(What to do) Copy the text of every item below word for word, leaving out the pictures.

*-*-*

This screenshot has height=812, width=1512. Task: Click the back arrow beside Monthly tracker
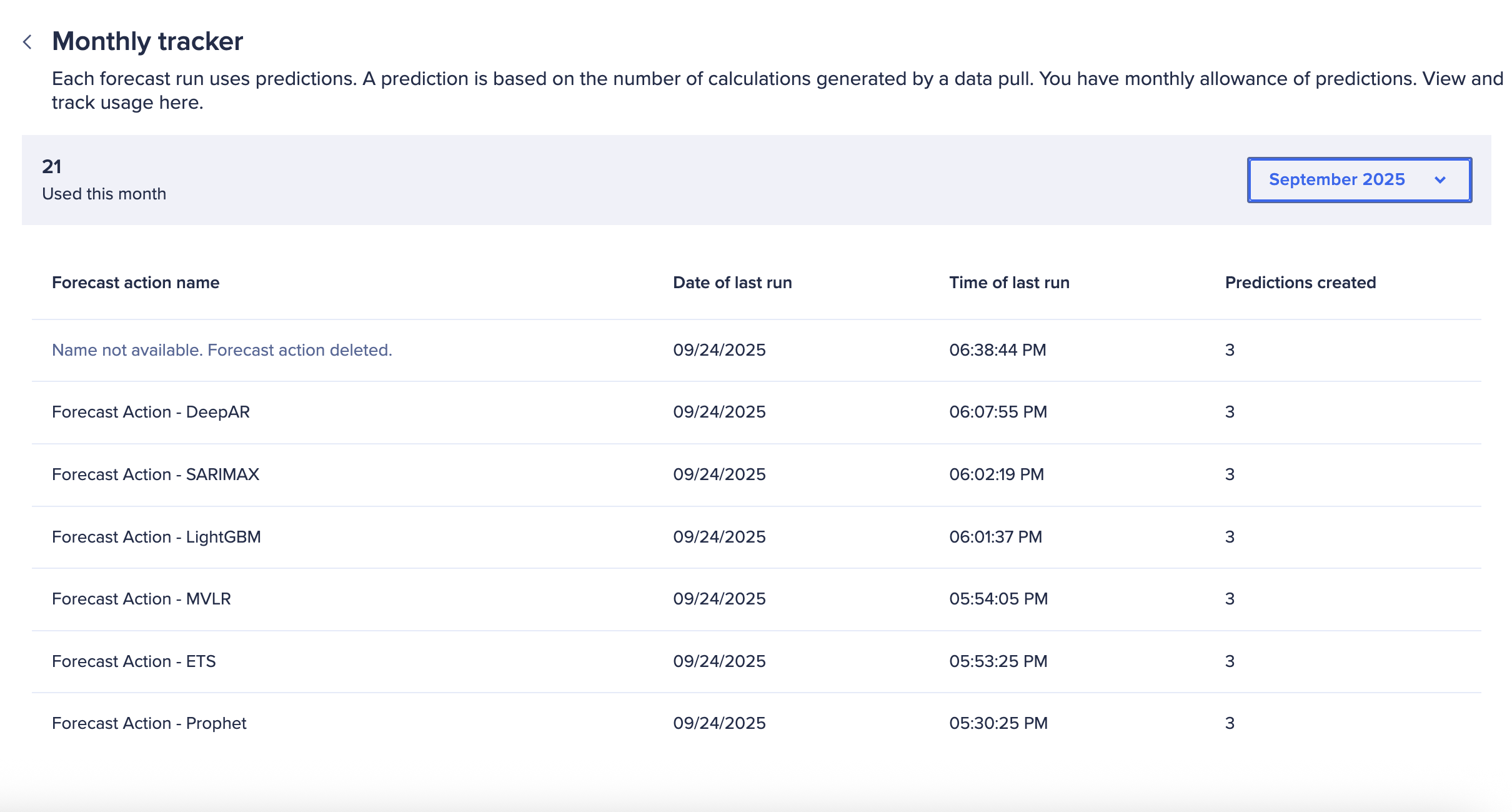(x=27, y=41)
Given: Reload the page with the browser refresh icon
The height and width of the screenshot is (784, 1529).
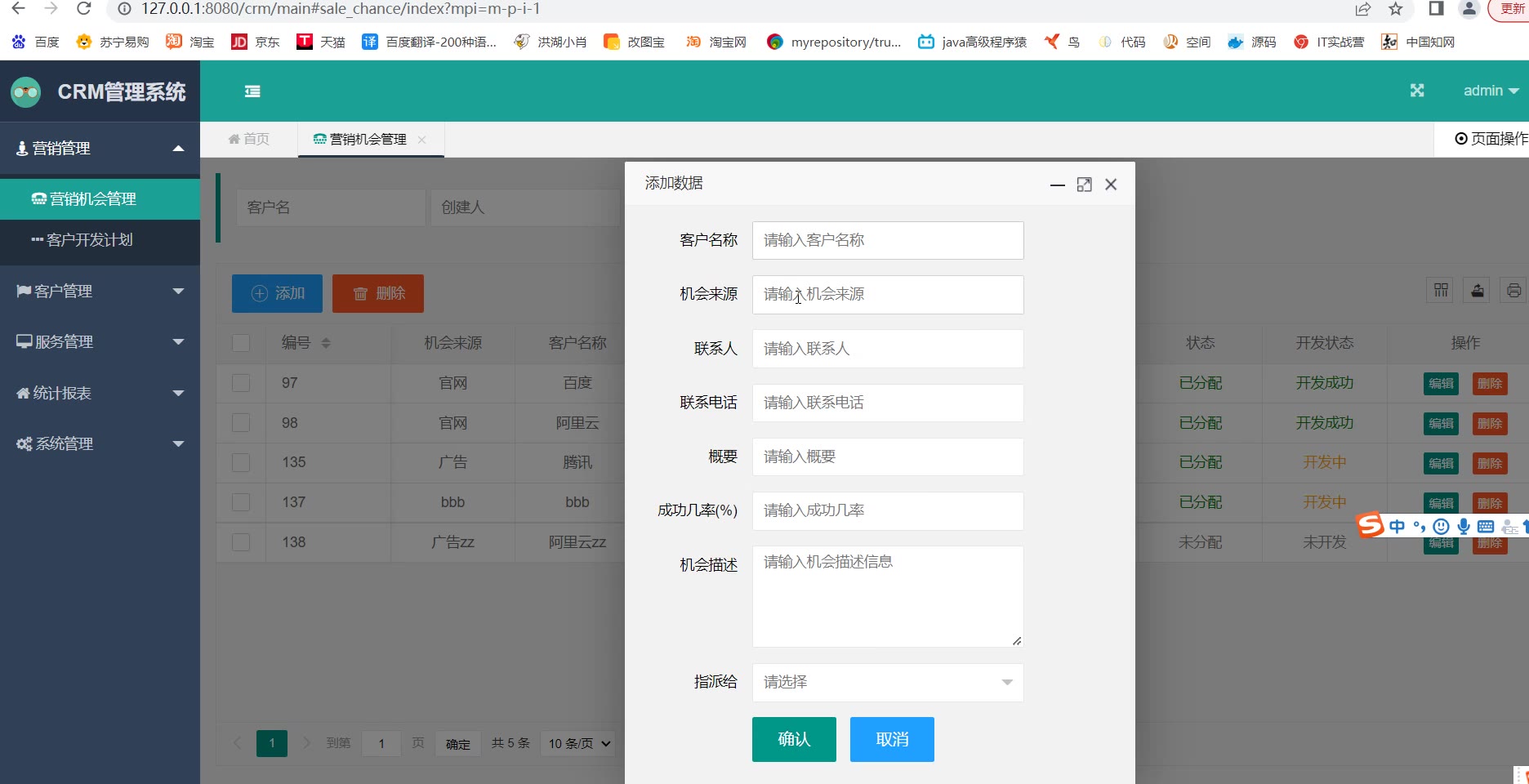Looking at the screenshot, I should [83, 9].
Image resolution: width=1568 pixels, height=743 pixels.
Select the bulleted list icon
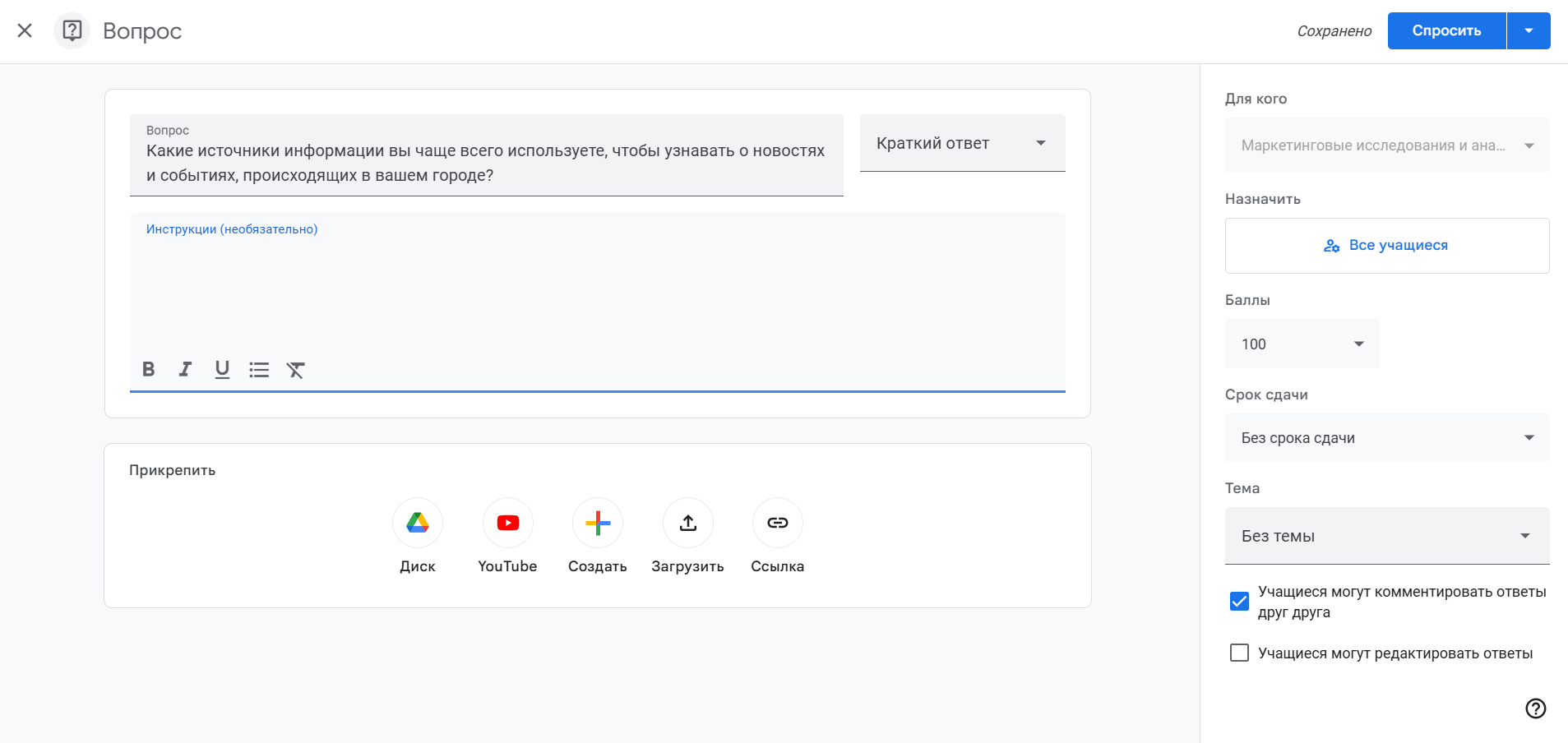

*-*-*

(Complete answer)
This screenshot has height=812, width=1512. Task: Click the back arrow beside Monthly tracker
(x=27, y=41)
Given: Reload the page with the browser refresh icon
The height and width of the screenshot is (784, 1529).
Looking at the screenshot, I should [83, 9].
Image resolution: width=1568 pixels, height=743 pixels.
Select the bulleted list icon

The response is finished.